Everybody’s Styling

April 21, 2005


In 1964, Supreme Court Justice Potter Stewart famously defined hard-core pornography by saying, "I know it when I see it."

Many in the investment community feel the same way about "growth" and "value"- otherwise known as style classification. While everyone seems to "know" what the terms mean, few can agree on a specific way to define them. And so, not surprisingly, they get thrown around with a nonchalance that's maddening.

The problem is particularly acute in the word of active mutual funds, where there are "growth funds" invested in utility companies and "value funds" invested in high-octane tech stocks. But even in the world of index investing, one man's growth may be another man's value.

The problem of defining growth and value has come front-and-center thanks to the growing popularity of asset allocation strategies using style-based index funds and exchange-traded funds (ETFs). There are now at least six major index providers offering eight different style breakdowns of the U.S. equity market, each using a different definition of growth and of value. For a sophisticated investor, understanding these differences can play a key role in executing a fine-tuned asset allocation strategy.

The Curious Case of Dow Jones and Wilshire

Before proceeding to a full-blown comparison of all eight methodologies, it pays to consider one special case.
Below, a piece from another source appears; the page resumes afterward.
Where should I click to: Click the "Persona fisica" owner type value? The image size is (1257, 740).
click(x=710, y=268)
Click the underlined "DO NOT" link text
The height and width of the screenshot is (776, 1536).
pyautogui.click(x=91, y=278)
In December of 2004, Dow Jones Indexes and Wilshire Associates announced plans to roll out a new set of style indexes covering the full range of the U.S. stock market. The new indexes would break all 5,000 stocks in the Dow Jones Wilshire 5000 into one of five categories: Large Cap Growth, Large Cap Value, Small Cap Growth, Small Cap Value and Micro Cap.

Here's what Dennis Tito, CEO of Wilshire Associates, said at the time: "With the introduction of the new Dow Jones Wilshire Style Indexes, financial professionals will now have comprehensive benchmarks for not only the broad U.S. market but also for the U.S. market segments that matter to them most -- growth and value."

What's curious about Tito's statement is that Wilshire already had its own set of style indexes. In fact, Wilshire has offered style breakdowns of the Wilshire 5000 for close to a decade.

Significantly, however, the new style indexes use a different methodology to divvy up the marketplace. Whereas Wilshire previously relied on just two measures to define growth and value, in the new collaboration with Dow Jones, they'll be using six. That change suggests that, in creating the new indexes, Wilshire believed that the old definitions could be improved.